China dominates with 60% of global supply as they possess vast reserves of REEs and has developed extensive mining and processing capabilities – they however present concerns about geopolitical risks and supply chain vulnerabilities. Australia, the United States and Russia are the other countries in REEs while India and Brazil are exploring their resources to serve as alternatives.
While recycling (old electronics and batteries) is another option to reduce environmental impacts, innovative technologies are being attempted to improve efficiency of recycling processes. Demand for silicon PV would rise from 39,000 tons (2020) to 8, 07, 500 tons (2040). In addition, Solar PV requires high copper and aluminium along with low cobalt, nickel, lithium and a few more.

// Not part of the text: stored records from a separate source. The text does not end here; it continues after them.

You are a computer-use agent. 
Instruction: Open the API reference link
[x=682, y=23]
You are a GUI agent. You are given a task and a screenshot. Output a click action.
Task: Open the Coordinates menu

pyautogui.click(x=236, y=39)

Area required for 1 MW of solar is roughly 1.5 acres and at this rate, largest solar park of 30,000 MW in India would occupy an area of 45,000 acres of land. Extending this to projected 175 GW and the potential of 748 GW is in fact, quite considerable.
RESERVATIONS:
I have just considered just two aspects for solar progress in India – Rare Earth Elements and Land. If you look at the quantity of REE needed to achieve the projected and the potential of solar in India, the consumption is unbelievably high – which means the environmental implications of not only just the mining but, recycling/handling the waste generated from them. Secondly, land being already scarce, the land requirement for the same is again quite alarming.
If we extrapolate both these commodities to the global situation, imagine the amount of REE and land already occupied (current establishment) and projected for the future.
This is just with reference to solar only, combine the resources demand for wind and other renewables – we have already overshot one of these resources (air – polluted to the extent that one cannot evaluate) and now, adding land (soil) and water (waste dumping). The big question then is whether the future generation can sustain these burdens on the natural resources and survive healthily.